Grandes batalhas soviéticas tiveram lugar na Ucrânia, a Crimeia sempre foi russa até ser cedida para a Ucrânia. A mídia americana ignorou essa realidade histórica, como também, ignorando a história mais recente, não levou em consideração, por exemplo, que a União Soviética deu a Crimeia de presente à Ucrânia em 1954. Como já muitas vezes comentaram historiadores internacionais, entre eles o brasileiro Ângelo Segrillo, o líder soviético da época, Nikita Kruschev, que passou sua infância na Ucrânia e foi casado com uma ucraniana, ao dar aquele presente com certeza não poderia imaginar "que sua amada Ucrânia deixaria de fazer parte da União Soviética em menos de 40 anos".

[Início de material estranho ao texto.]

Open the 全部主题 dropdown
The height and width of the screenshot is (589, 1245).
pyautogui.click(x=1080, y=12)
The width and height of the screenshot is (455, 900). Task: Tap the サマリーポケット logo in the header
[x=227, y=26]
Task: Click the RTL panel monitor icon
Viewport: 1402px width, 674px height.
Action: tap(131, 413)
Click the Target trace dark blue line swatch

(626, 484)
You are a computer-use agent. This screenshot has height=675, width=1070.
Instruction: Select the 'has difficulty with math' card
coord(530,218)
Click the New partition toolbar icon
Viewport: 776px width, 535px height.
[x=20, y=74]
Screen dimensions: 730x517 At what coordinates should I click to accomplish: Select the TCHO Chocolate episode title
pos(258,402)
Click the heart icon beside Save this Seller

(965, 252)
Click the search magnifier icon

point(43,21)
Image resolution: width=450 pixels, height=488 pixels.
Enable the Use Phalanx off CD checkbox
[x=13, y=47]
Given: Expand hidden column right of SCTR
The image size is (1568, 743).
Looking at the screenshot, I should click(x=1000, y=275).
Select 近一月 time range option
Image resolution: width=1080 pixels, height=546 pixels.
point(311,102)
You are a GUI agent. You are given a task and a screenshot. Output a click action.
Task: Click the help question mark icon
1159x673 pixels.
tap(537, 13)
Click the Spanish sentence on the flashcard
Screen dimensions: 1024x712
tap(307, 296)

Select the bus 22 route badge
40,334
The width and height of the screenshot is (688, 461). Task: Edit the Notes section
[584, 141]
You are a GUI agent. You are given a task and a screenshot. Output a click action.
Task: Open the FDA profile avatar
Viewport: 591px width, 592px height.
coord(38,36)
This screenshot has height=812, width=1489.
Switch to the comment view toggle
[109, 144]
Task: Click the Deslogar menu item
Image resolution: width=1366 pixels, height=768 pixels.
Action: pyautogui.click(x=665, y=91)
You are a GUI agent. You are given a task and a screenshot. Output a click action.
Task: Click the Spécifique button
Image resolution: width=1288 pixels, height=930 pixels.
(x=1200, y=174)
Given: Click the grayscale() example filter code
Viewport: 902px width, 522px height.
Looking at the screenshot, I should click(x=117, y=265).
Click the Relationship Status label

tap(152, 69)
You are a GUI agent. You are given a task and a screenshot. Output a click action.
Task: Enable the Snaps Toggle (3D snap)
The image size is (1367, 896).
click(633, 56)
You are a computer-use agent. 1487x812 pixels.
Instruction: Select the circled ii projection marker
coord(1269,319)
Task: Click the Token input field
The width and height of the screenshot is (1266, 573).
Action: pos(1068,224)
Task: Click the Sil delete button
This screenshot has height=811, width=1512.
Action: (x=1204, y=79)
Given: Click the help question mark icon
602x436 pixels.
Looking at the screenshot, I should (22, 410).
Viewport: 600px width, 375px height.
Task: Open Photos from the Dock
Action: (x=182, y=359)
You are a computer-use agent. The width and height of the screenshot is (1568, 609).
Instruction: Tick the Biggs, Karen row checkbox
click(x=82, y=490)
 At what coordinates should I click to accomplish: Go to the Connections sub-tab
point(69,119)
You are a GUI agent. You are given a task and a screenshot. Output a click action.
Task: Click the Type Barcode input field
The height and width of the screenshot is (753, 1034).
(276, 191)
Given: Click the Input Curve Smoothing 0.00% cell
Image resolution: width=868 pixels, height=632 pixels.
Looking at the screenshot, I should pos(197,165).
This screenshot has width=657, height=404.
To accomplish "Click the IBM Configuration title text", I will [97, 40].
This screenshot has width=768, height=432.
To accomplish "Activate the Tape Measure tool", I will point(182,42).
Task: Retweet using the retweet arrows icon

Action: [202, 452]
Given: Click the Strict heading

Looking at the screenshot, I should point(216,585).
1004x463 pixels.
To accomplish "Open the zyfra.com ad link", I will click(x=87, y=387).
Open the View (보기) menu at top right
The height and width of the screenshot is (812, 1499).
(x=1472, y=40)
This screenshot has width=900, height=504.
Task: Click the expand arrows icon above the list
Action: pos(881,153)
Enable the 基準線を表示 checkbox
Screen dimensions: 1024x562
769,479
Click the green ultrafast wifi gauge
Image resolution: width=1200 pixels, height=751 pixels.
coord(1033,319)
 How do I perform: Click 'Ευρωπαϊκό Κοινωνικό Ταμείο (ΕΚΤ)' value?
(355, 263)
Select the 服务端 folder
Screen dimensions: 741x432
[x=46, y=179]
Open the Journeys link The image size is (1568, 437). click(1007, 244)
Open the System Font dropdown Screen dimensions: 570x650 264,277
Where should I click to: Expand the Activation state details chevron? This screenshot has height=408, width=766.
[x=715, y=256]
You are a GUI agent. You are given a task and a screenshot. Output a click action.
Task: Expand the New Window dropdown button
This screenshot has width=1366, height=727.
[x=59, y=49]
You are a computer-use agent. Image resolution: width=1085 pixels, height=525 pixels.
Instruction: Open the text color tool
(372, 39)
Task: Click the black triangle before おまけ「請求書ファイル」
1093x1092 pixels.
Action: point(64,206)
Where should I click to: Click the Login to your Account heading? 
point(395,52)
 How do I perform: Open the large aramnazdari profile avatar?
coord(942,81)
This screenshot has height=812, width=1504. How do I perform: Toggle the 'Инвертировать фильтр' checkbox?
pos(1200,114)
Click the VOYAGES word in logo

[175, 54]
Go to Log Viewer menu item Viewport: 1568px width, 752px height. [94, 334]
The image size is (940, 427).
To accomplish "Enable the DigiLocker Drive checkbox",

Oportunamente, o colunista recorda os últimos acontecimentos extravagantes, como, por exemplo, o fato de o Presidente George Bush por várias vezes ter prometido a Gorbachev não tirar vantagem da situação caso a União Soviética deixasse a Europa Oriental. A União Soviética assim o fez, e "de presente" ganhou tropas da OTAN a 160km de sua fronteira.

O autor da coluna da Stratfor lembra também outro “detalhe picante”, em que o Embaixador dos Estados Unidos na Ucrânia foi flagrado em fita gravada, discutindo o golpe iminente contra o presidente eleito ucraniano, Viktor Yanukovich.

En passant, o colunista destaca o "triunfalismo" dos norte-americanos como supostos vencedores da Guerra Fria, a "nova" avaliação de resultados da Segunda Guerra Mundial, a falta de seriedade da mídia americana e o desrespeito à realidade geopolítica. Já a demonização da Rússia e de suas lideranças políticas, as inverdades crescentes, as campanhas apoiadas e executadas com apoio da mídia, com o objetivo de apresentar a Rússia como agressora, são fatores que têm como meta levar medo e insegurança ao público internacional e como consequência gerar crescentes despesas com o aumento das forças armadas – na Europa em primeiro lugar.

E para concluir: “Uma compreensão mais profunda das realidades geopolíticas, vista no contexto da História próxima e remota, nos deveria impor um recuo antes de tolamente cedermos ao impulso de armar os ucranianos contra uma improvável ofensiva russa." 

É uma leitura merecedora de atenção, tão importante para o público que quer saber mais além daquilo colocado quase forçosamente nas suas mentes, como para as próprias mídias simplistas, provincianas e primitivas, que emprestam seu espaço para a lavagem cerebral de seus leitores, ouvintes, telespectadores e internautas.